“Estou desde 9h na Unidade Prisional de Viana, aguardando os alvarás de soltura dos Gamella (oito no total). A juíza de Viana enviou alvarás ontem as 21h. Precisamos que a Secretaria de Estado de Administração Penitenciária agilize o envio dos Alvarás de Soltura para UPR de Viana.”, publicou Rafael Silva em suas redes sociais.
Entenda o caso
Na tarde da última quarta-feira (17), o povo Akroá Gamella, da Terra Indígena (TI) Taquaritiua, em Viana, Maranhão, “foi surpreendido com a chegada hostil de funcionários de uma empresa de energia elétrica, acompanhados de jagunços – que se identificaram como policiais. Há anos, essa empresa tenta, sem qualquer consulta e respeito aos indígenas, instalar torres e linhões de transmissão dentro da TI Taquaritiua, área que vive um moroso processo de demarcação pela Fundação Nacional do Índio (Funai) desde 2014”, noticiou o Conselho Indigenista Missionário (Cimi).
Na manhã de quinta-fera (18), vinte indígenas Akroá-Gamella foram presos. Ação é denunciada como “violenta” e “arbitrária” pelos Gamella, Comissão Pastoral da Terra (CPT) e Cimi. Celulares e equipamentos fotográficos, com as quais registravam a ação, foram tomados pelos policiais.

» **Excertos do conjunto**:
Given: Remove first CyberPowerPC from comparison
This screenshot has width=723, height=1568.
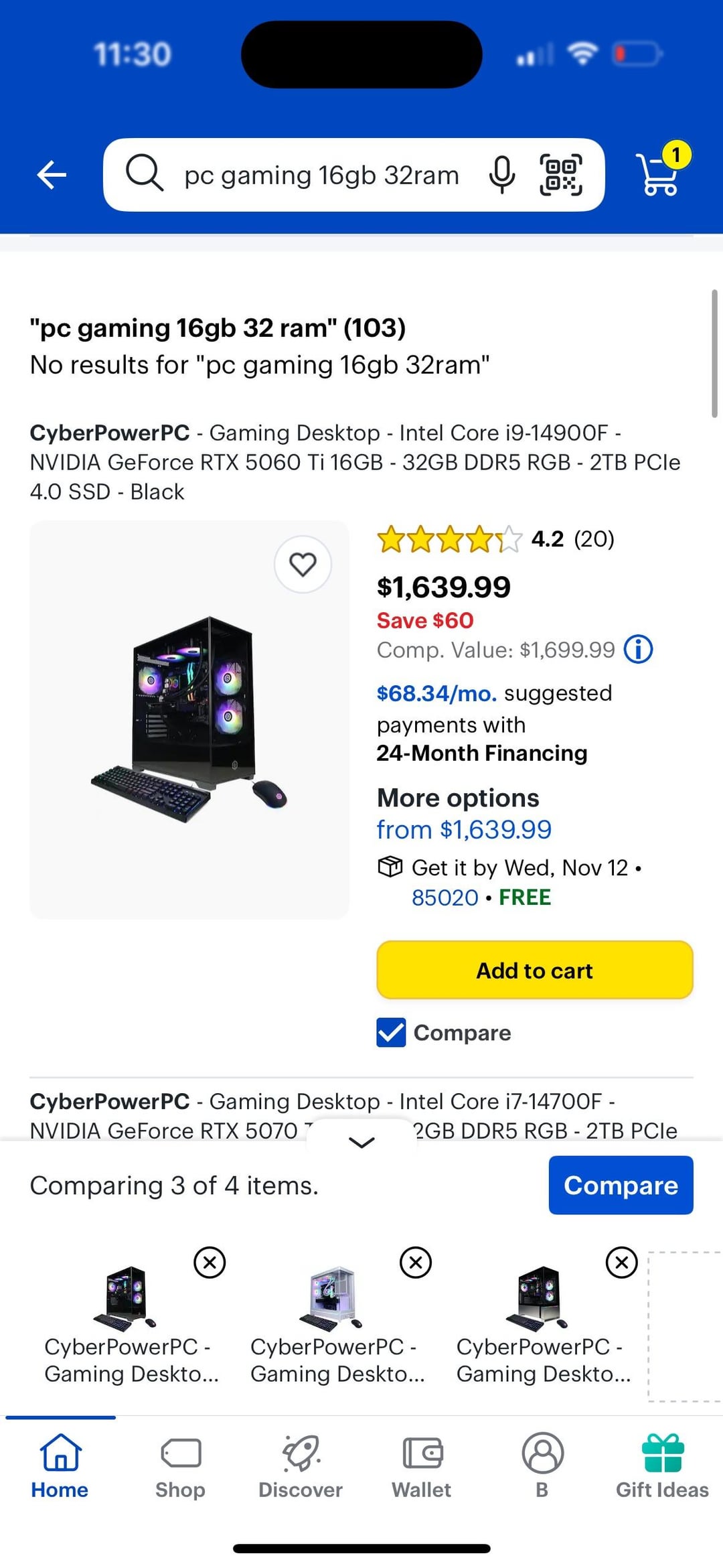Looking at the screenshot, I should (x=210, y=1263).
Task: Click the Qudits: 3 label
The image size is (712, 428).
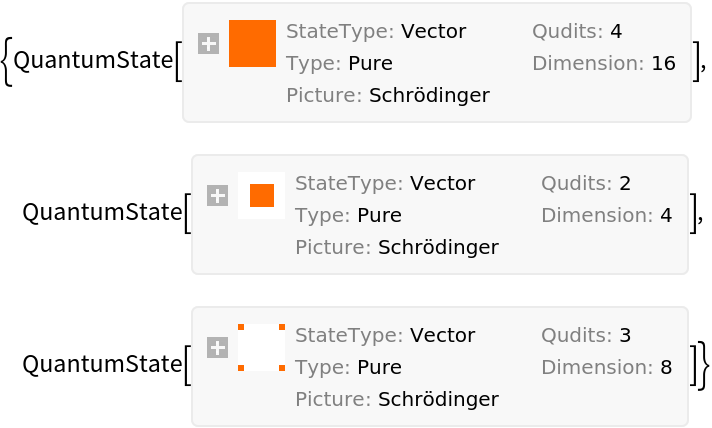Action: 586,335
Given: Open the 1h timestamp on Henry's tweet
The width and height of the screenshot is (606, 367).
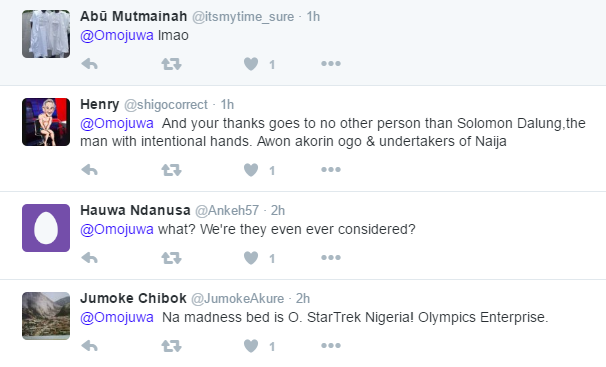Looking at the screenshot, I should pos(227,104).
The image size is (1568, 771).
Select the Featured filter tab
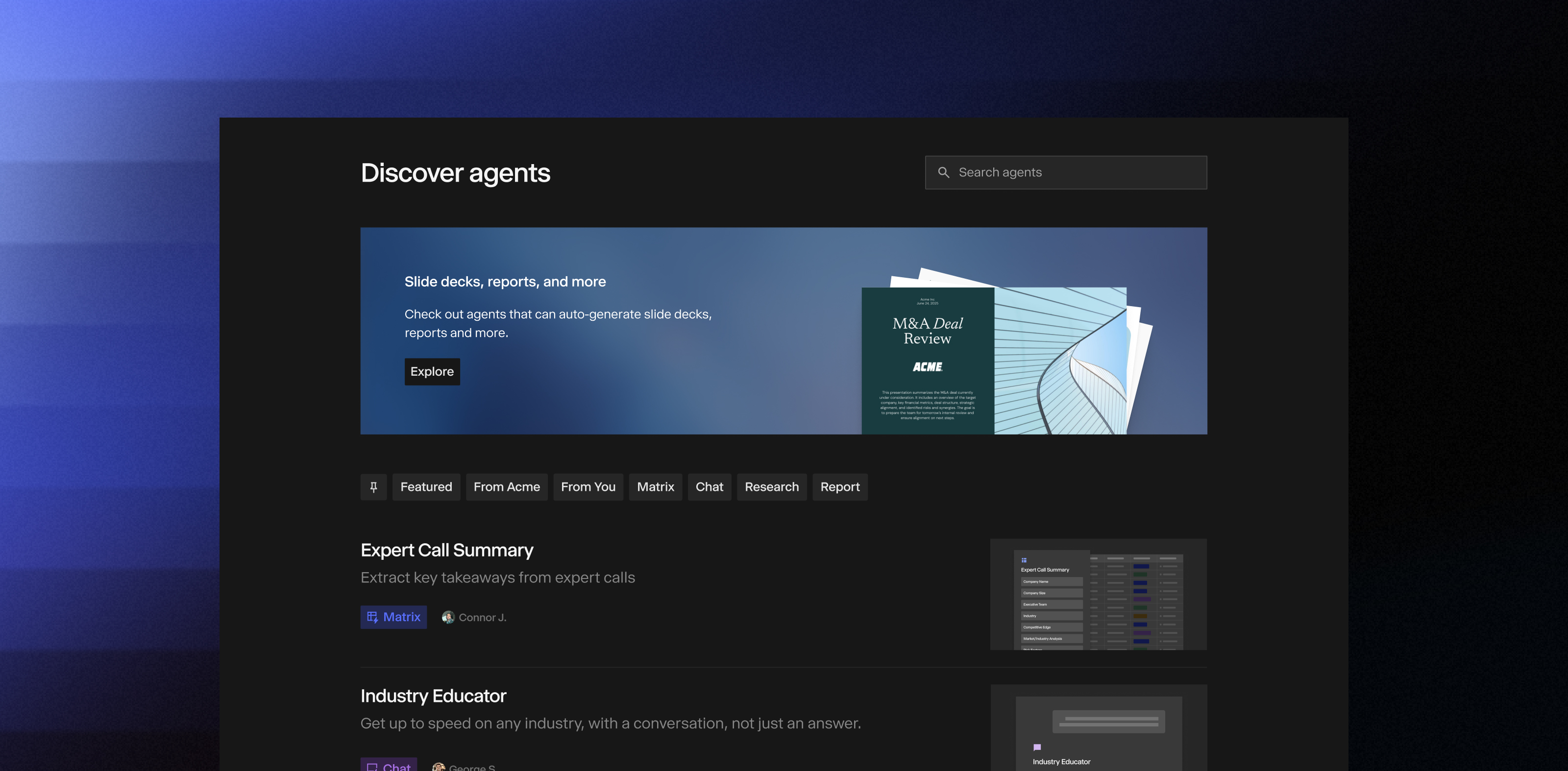(x=426, y=487)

» **Tarefa proposta**:
Edite a notícia sobre a prisão dos Akroá Gamella. Reproduza-a a partir das palavras "Entenda o caso" e encerre após "tomados pelos policiais.", trocando "jagunços" por "capangas". As linhas apresentadas não são necessárias.

» **Resposta esperada**:
Entenda o caso
Na tarde da última quarta-feira (17), o povo Akroá Gamella, da Terra Indígena (TI) Taquaritiua, em Viana, Maranhão, “foi surpreendido com a chegada hostil de funcionários de uma empresa de energia elétrica, acompanhados de capangas – que se identificaram como policiais. Há anos, essa empresa tenta, sem qualquer consulta e respeito aos indígenas, instalar torres e linhões de transmissão dentro da TI Taquaritiua, área que vive um moroso processo de demarcação pela Fundação Nacional do Índio (Funai) desde 2014”, noticiou o Conselho Indigenista Missionário (Cimi).
Na manhã de quinta-fera (18), vinte indígenas Akroá-Gamella foram presos. Ação é denunciada como “violenta” e “arbitrária” pelos Gamella, Comissão Pastoral da Terra (CPT) e Cimi. Celulares e equipamentos fotográficos, com as quais registravam a ação, foram tomados pelos policiais.